A research reporter highlighted this point. Scientists checked about 2,900 patients with hypertension for hypertensive retinopathy and then  tracked them for an average of 13 years. They found that those with a mild kind of condition had a 35% greater risk of stroke. That increased risk jumped to 137%  for those with moderate or serious hypertensive retinopathy.

Although even more research is required to verify the findings about stroke risk, it is the important function of eye doctors to educate people about the need to control blood pressure.
“You’re not just a pair of eyeballs walking into an exam space for things you assume you already know about your eyes and health. We need to consider the complete individual and the whole picture for the examination to really yield its optimum results.
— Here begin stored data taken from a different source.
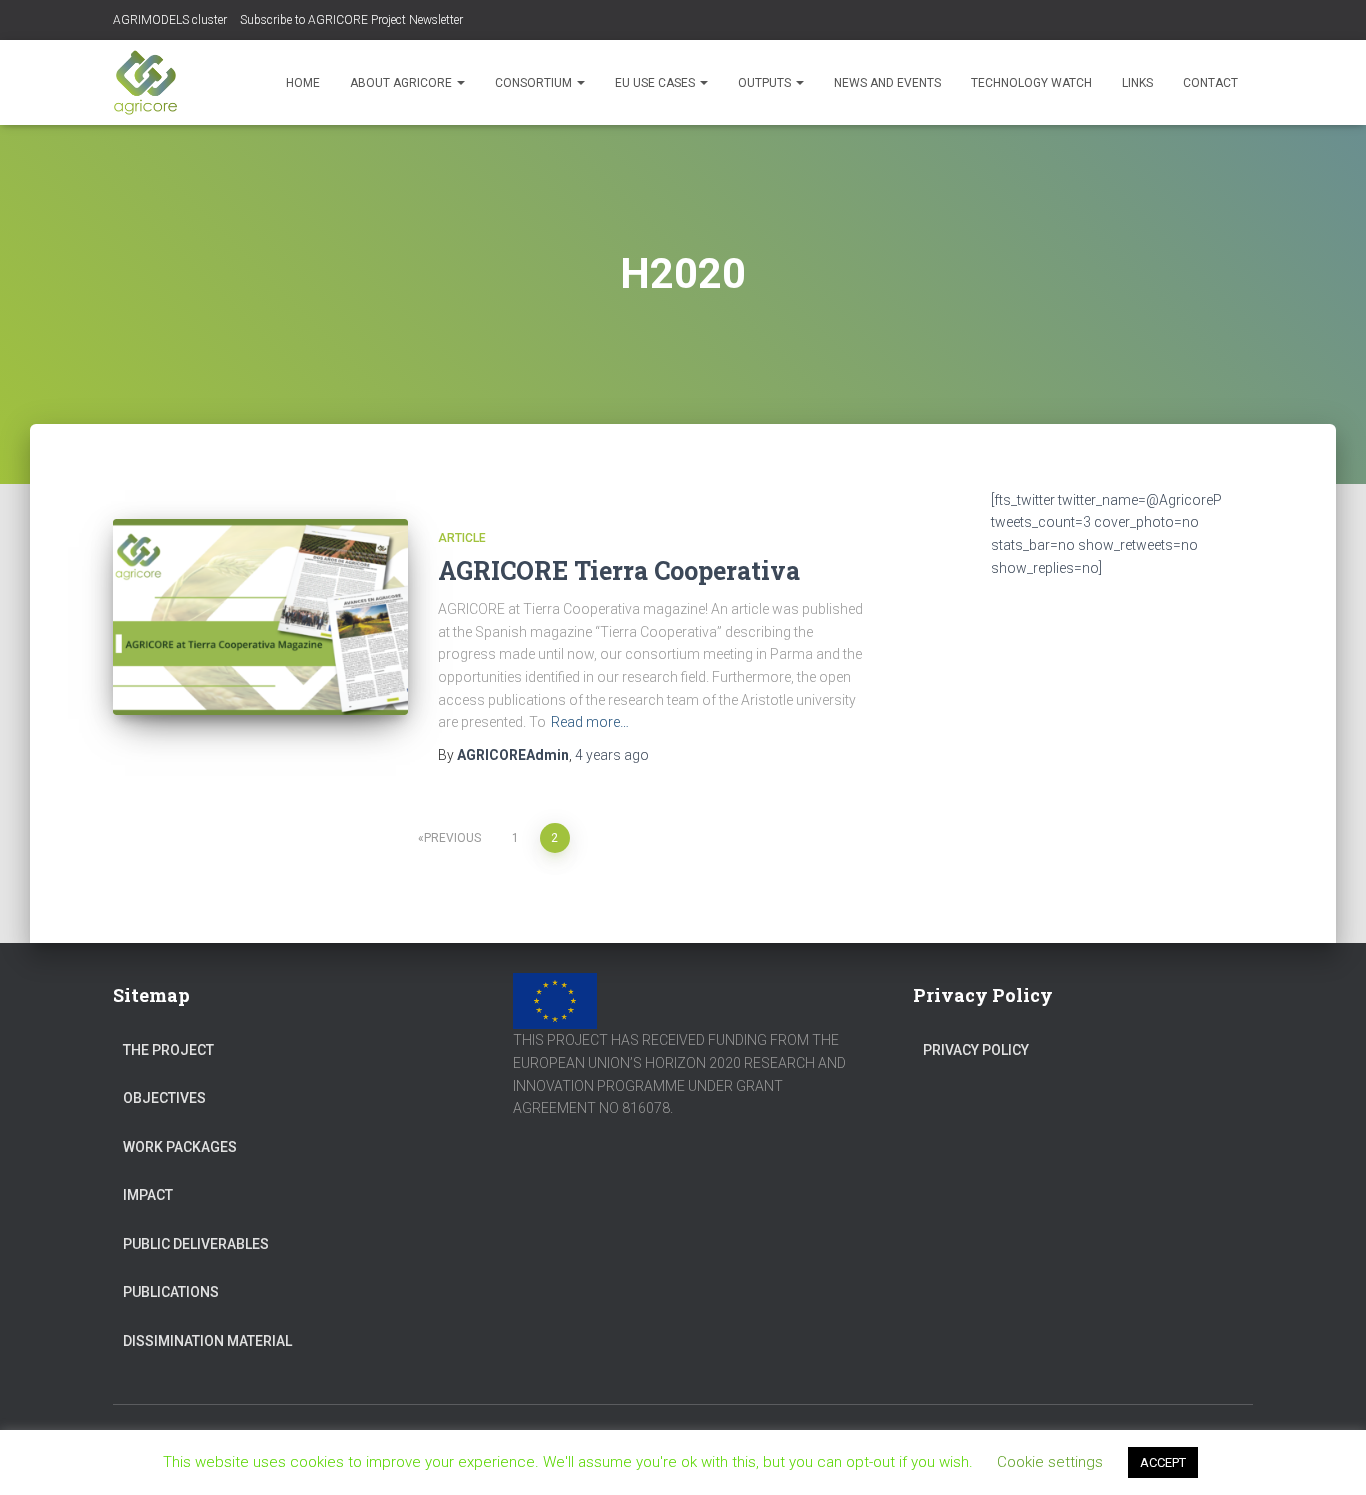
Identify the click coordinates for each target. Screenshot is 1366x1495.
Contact (1210, 83)
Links (1137, 83)
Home (303, 83)
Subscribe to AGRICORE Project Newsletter (351, 20)
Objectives (164, 1098)
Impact (148, 1195)
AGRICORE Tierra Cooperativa (619, 570)
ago (612, 755)
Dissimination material (207, 1341)
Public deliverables (196, 1244)
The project (168, 1050)
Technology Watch (1031, 83)
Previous (452, 838)
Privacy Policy (976, 1050)
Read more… (590, 722)
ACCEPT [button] (1163, 1462)
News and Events (887, 83)
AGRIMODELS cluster (170, 20)
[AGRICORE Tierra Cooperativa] (260, 617)
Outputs (766, 83)
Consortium (535, 83)
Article (462, 538)
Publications (171, 1292)
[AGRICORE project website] (145, 82)
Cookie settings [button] (1050, 1462)
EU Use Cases (656, 83)
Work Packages (180, 1147)
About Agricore (402, 83)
These are points that can affect the patient’s lives substantially, and we have a responsibility for their overall health.”
But this doesn’t mean that every medical examination has to begin with a high blood pressure examination, as well as every clinic doesn’t have a machine to measure it yourself.
Eye doctors claim that many people would certainly be amazed at the number of their patients that rarely see another doctor, or if they do, they don’t consistently follow clinical guidance or don’t take their high blood pressure medication regularly.
“Some patients do not opt for a routine check-up every year, instead they inform us, ‘Look, I just do not like consulting doctors.’ Yet their eyes are a problem, so they’ll approach us, and a lot of health issues which would otherwise have been ignored get revealed.”
Recognizing the risks of high blood pressure, eye doctors say, keeps them observant.
“It’s so vital because of the silent nature of this problem, as it progresses silently, eroding your health in the process,” the doctor claimed. “Patients can really feel completely fine without any signs or apparent symptoms; however, high blood pressure has a cumulative effect and if it goes unchecked over years, it’s going to cause damage later in life.”